I think another fundamental problem is not reading what someone says, mis-stating it, and then saying what the problem is with what they said. There should be a smiley here, but the gremlins don't appear to be co-operating.

I thought I said pretty clearly that IT IS NOT RIGHT TO USE OTHER PEOPLE'S COPYRIGHTED MATERIAL WITHOUT PERMISSION, but that just about everybody in piping does it by sharing a few copies of a tune with their band, and that I don't see where anyone is really being harmed by that practice even though it's technically illegal. By saying that bit about distributing it for profit I was just giving an example of something that would obviously be inherently wrong, NOT condoning it.

Making a couple of copies and passing them out IS NOT THE SAME as copying something wholesale and putting it out on the Internet, or selling it, or anything else even though it's technically just as illegal. And I'm pointing out that just about everybody does it, quite regularly, and doesn't see the harm.

And getting back to what started the discussion in the first place, someone recording a band competition at a Highland games and selling a few copies to some interested band members is NOT THE SAME as making a copy of the latest Hootie and the Blowfish record and re-selling it, or posting it somewhere for free downloads.

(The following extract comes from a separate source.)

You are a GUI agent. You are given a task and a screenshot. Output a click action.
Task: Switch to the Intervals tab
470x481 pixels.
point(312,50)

And I'm asking, with NO response so far, where is the band responsibility in all this? Technically, EVERY band performing a piece (at least for pay) should have permission of the author or the publisher of a non-public domain piece before it can be performed in public, much less recorded by someone, or distributed to anybody. How many bands are doing that for every tune they play? When was the last time you sent The Piobaireachd Society a check for performing a tune from one of the books in public for pay?

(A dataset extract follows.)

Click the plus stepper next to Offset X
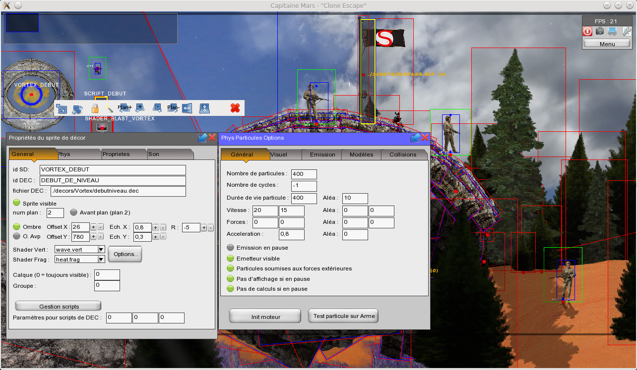Viewport: 637px width, 370px height. click(x=93, y=226)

I think that idea of living to the letter of the law would nickel and dime every piper and band right out of the instrument. Or, limit us to playing nothing but traditional tunes that aren't in copyrighted books, or have everybody and their brother (or sister) up to their keesters in paperwork all the time, and no time to practice.

Sorry for the ALL CAPS here and there, but there is apparently some sort of signal-to-noise problem with this keyboard. I just want to be sure I'm being crystal clear.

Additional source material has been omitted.